DEFERENCE TO ELDERLY PEOPLE.
A young lady should show the same deference to an elderly lady that a gentleman does to a lady. It may also be said that a young man should show proper deference to elderly gentlemen.
WORDS OF SALUTATION.
The words commonly used in saluting a person are "Good Morning," "Good Afternoon," "Good Evening," "How do you do" (sometimes contracted into "Howdy" and "How dye do,") and "How are you." The three former are most appropriate, as it seems somewhat absurd to ask after a person's health, unless you stop to receive an answer. A respectful bow should accompany the words.
SHAKING HANDS.
Among friends the shaking of the hand is the most genuine and cordial expression of good-will. It is not necessary, though in certain cases it is not forbidden, upon introduction; but when acquaintanceship has reached any degree of intimacy, it is perfectly proper.
ETIQUETTE OF HANDSHAKING.
An authority upon this subject says: "The etiquette of handshaking is simple. A man has no right to take a lady's hand until it is offered. He has even less right to pinch or retain it. Two young ladies shake hands gently and softly. A young lady gives her hand, but does not shake a gentleman's unless she is his friend. A lady should always rise to give her hand; a gentleman, of course, never dares to do so seated. On introduction in a room, a married lady generally offers her hand; a young lady, not.
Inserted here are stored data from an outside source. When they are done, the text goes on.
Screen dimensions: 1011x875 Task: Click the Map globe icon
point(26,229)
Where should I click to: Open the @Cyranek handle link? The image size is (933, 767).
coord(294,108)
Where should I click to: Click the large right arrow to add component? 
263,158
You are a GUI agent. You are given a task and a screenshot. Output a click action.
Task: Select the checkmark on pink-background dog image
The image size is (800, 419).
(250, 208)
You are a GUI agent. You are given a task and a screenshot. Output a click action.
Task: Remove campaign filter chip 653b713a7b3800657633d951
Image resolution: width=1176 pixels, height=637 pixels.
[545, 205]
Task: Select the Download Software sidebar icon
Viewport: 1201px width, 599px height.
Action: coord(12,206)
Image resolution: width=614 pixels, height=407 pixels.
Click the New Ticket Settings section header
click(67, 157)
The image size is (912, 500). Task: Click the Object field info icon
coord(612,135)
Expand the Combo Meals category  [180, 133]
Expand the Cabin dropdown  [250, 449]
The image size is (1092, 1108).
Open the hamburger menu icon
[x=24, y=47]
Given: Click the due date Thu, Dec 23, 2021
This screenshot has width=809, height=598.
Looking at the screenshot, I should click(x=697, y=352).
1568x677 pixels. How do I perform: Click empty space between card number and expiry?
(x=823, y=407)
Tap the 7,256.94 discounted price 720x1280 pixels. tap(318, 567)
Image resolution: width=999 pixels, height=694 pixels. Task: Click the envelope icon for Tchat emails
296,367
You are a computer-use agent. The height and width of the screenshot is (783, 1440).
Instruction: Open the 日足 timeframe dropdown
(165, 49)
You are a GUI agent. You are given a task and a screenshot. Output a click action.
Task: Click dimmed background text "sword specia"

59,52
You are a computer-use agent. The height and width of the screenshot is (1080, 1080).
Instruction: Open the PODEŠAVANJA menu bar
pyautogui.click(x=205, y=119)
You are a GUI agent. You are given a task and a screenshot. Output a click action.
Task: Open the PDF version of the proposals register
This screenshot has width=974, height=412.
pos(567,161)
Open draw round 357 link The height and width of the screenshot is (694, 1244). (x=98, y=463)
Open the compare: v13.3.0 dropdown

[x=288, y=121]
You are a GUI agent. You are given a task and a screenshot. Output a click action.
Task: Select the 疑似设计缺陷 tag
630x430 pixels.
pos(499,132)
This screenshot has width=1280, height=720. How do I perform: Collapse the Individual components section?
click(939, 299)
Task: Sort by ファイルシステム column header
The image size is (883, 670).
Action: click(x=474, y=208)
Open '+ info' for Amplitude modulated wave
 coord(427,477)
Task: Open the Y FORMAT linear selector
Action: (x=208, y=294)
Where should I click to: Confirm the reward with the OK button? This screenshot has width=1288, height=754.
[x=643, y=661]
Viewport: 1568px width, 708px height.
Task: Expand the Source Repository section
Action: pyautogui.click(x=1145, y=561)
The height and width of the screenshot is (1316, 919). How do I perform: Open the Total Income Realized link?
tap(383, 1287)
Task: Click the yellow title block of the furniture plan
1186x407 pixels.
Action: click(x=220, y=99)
In a ball-room, where the introduction is to dancing, not to friendship, you never shake hands; and as a general rule, an introduction is not followed by shaking hands, only by a bow. It may perhaps be laid down that the more public the place of introduction, the less handshaking takes place. But if the introduction be particular, if it be accompanied by personal recommendation, such as, 'I want you to know my friend Jones,' or if Jones comes with a letter of presentation, then you give Jones your hand, and warmly, too. Lastly, it is the privilege of a superior to offer or withhold his or her hand, so that an inferior should never put his forward first."
When a lady so far puts aside her reserve as to shake hands at all, she should give her hand with frankness and cordiality. There should be equal frankness and cordiality on the gentleman's part, and even more warmth, though a careful avoidance of anything like offensive familiarity or that which might be mistaken as such.